Carnhill vs Sowter vs Jensen vs lundahl transformers vs ?

soz's, thats really an impossible question to answer, especially without  context of use? It's really just a matter of taste? I guess someone could write a 3 pager to cover the basics(i'm not qualified), but i believe it totally depends on what you're going for.

an example of this is, my custom built ribbon mics with 1:32 toroidal tranny's from samar, sound better than the lundahl counterpart to my ears, the imaging is more vivid as compared to the Lndl's more compressed sound in the same mics, assessed with use over time. Which is better? for me i wanted a little more life out of my ribbons, for someone else, they may feel the compressed sound will work better for their application.
I'm also thinking seriously about putting Sowter 1:1 input tranny's on 8 channels of my J williams modded SC delta console, to give me some gooo and slew on this super fast rig.  

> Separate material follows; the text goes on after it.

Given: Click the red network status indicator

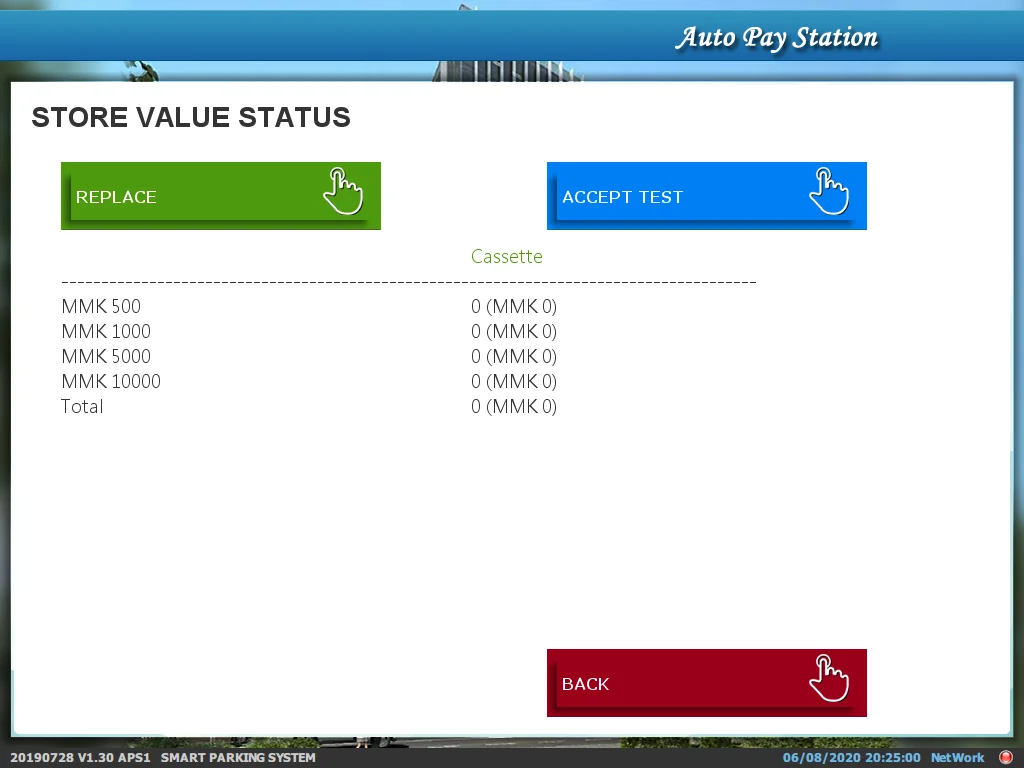Looking at the screenshot, I should point(1006,758).
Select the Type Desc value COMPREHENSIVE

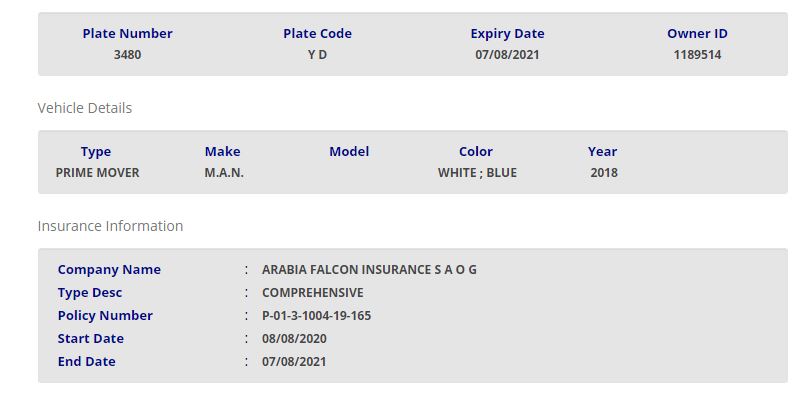312,293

Dont forget EA(ed anderson)tranny's, he's all over Capi and Hairball stuff
I think all of these trannys are really great BTW

T

Welcome, Steve!

The laws of physics are not easily avoided, so the compromises necessary to make any transformer are subject the actual application requirements. Low resistance windings (1:1 used at 600 Ohms) must use larger cores to accommodate the larger diameter wire.  1:1 used at 10K can have much higher resistance windings and therefore have a smaller core.  Designing an audio signal transformer for a given bandwidth, level-handling and size requires balancing all the tradeoffs.

Power transformers for audio equipment face similar tradeoffs.  If you want really low magnetically-induced hum in your power supply, a custom power transformer may be required.  Off-the shelf commercial power transformers must compete with manufacturers making similar products for a very low competitive price.  For that reason, the core material used is cheap -- not the more expensive M6 grain-oriented steel. Low flux density designs have lower radiated flux, but they are larger (more core) than cheap off-the-shelf power transformers.

My current project is the rework of several Altec 525A power supplies for the Lipstik vacuum tube mics.  I have designed 2 PC boards that will occupy the space previously taken up by the huge twist-lock electrolytics.  The LV board replaces the unregulated filament supply fed by FWCT selenium rectifiers. These rectifiers gradually die over the years and the filament supply was putting out 3.2V instead of 6.3V.  The new LV circuitry uses SiC rectifiers, 10,000 hr 105C Low Z electrolytic filter cap, sophisiticated Common mode filtering to eliminate rectifier pulses capacitively coupled from the high-voltage winding of the power transformer, and an adjustable low-noise regulator to set the filament voltage correctly at the tube.  The HV board replaces the half-wave rectifier with a SiC bridge and uses 25uF/600V PP film caps to replace the 4-section aluminum electrolytic can.

The original Altec Power transformer may be useable, but its faraday shield is not connected very securely -- it's a wire jammed under the lams.  The laminations are stacked 3 x 3 instead of 1x1 interleave -- a cost cutting measure, and the flux density is average for a commercial transformer.
The transformer is riveted to the cold-rolled steel chassis, so the magnetic lines of force can flow around the circuitry, bringing the hum to where it is not wanted.  I will at least use a non-magnetic spacer and SS hardware to lower the unwanted magnetic contamination of the chassis.

I may end up replacing the Peerless power transformer with a lower flux density version of my own design using a fatter stack of higher quality (M6) laminations, since it still must fit into the available space.  If I can get a lead wire onto the Peerless transformer's faraday shield wires, I can ground it more securely.   Don't know yet which approach will work out best.

All that to say that high quality will often mean larger size than normal, and therefore more cost.